### Trecho do documento
Crítica
A grande perversão que se encena em ‘Big Brother Brasil’ não é sexual. É a perversão da concorrência sem leis, espelho do estágio do capitalismo decadente em que vive o país
(Maria Rita Kehl em entrevista sobre o seu livro Videologias, Revista Trópico)
Em São José dos Campos
Viver e acompanhar a produção teatral em uma cidade como São Paulo é algo que nos coloca sempre diante de um volume extraordinário de chamados, no melhor estilo da máquina capitalista mais voraz, em que a oferta é quase sempre inalcançável, a ponto de em muito diluir ou deixar pouco visíveis experiências artísticas importantes, ‘engolidas’ pela boca dentada dos dias. Ao menos para alguns, como para este crítico, que não havia visto até aqui, por exemplo, Máquina de dar certo, provocativo experimento cênico estreado na capital em 2012 e agora reapresentado no Festivale de São José dos Campos.
O nome da companhia é já indicativo da sua vocação, ao menos pelo que se pode ver neste trabalho: Cia. Bruta de Arte. “De arte”. Não só, estritamente, “de teatro”, ainda que sem dúvida seja esta a arte que está na base do grupo. Faz sentido. O espetáculo é um híbrido que desloca a ideia de “peça teatral” marcadamente na direção da dança, das artes visuais e das beiradas da performance. Um teatro-coreografia (mais que uma dança-teatro, no sentido tradicional), uma dramaturgia do corpo, um happening disciplinado, a forma foge produtivamente às tentativas de definição.

### Linhas do conjunto
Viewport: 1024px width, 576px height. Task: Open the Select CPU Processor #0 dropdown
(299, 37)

---

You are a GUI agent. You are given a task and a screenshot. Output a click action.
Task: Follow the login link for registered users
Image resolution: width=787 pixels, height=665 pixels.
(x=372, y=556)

==

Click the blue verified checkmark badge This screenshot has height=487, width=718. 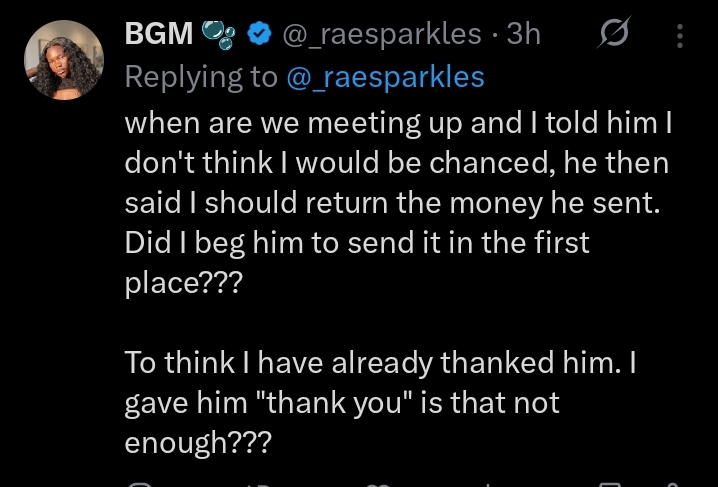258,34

### O que fazer
a) Diga se cada afirmação concorda com a crítica sobre Máquina de dar certo, respondendo sim ou não e citando literalmente as palavras da crítica que decidem: (i) o espetáculo estreou na capital em 2012; (ii) o crítico já tinha assistido ao espetáculo antes do Festivale; (iii) o grupo se chama Cia. Bruta de Teatro.
b) Por favor, prossiga com a crítica sobre Máquina de dar certo a partir da última frase apresentada.
Essas linhas foram tiradas de outra fonte.

### Respostas às tarefas
a)
(i) Sim: "estreado na capital em 2012".
(ii) Não: "que não havia visto até aqui".
(iii) Não: "Cia. Bruta de Arte".

b)
A estrutura dramatúrgica tem um desenho bastante simples, ainda que as variações sejam muitas: um grupo de indivíduos está confinado em determinado espaço sob o acompanhamento de um animal (um coelho) e vive uma maratona de ações extenuantes sob o comando de uma voz exterior que lhes dita o comportamento. As tarefas a serem executadas têm como deixa a trilha sonora que a cada intervenção faz os participantes se articularem em novas performances e enfrentamentos.
era preciso fazer teatro vivo de matéria morta (ou de matéria feita para matar). ‘Máquina de dar certo’ é então o laboratório artístico que olha para o laboratório social em que os ratinhos em teste somos nós mesmos
Tendo este mote como contexto o espetáculo é basicamente uma coreografia. Ou uma sequência de ações dançadas. Os quadros lembram de imediato a dança-teatro de Pina Bausch, seu ‘pós-expressionismo’, seu gosto pelo fragmento e pela revelação de estados pessoais dos intérpretes. A situação de clausura e o arremate com o vazio de sentido também pode remeter a Entre quatro paredes, de Sartre, com a diferença de que aqui toda a dialógica aparece subsumida nos movimentos físicos. Entretanto ainda que estas sejam filiações possíveis certamente o que mais nos aproxima atualmente do espetáculo é a forma do reality show televisivo. E a sua problemática.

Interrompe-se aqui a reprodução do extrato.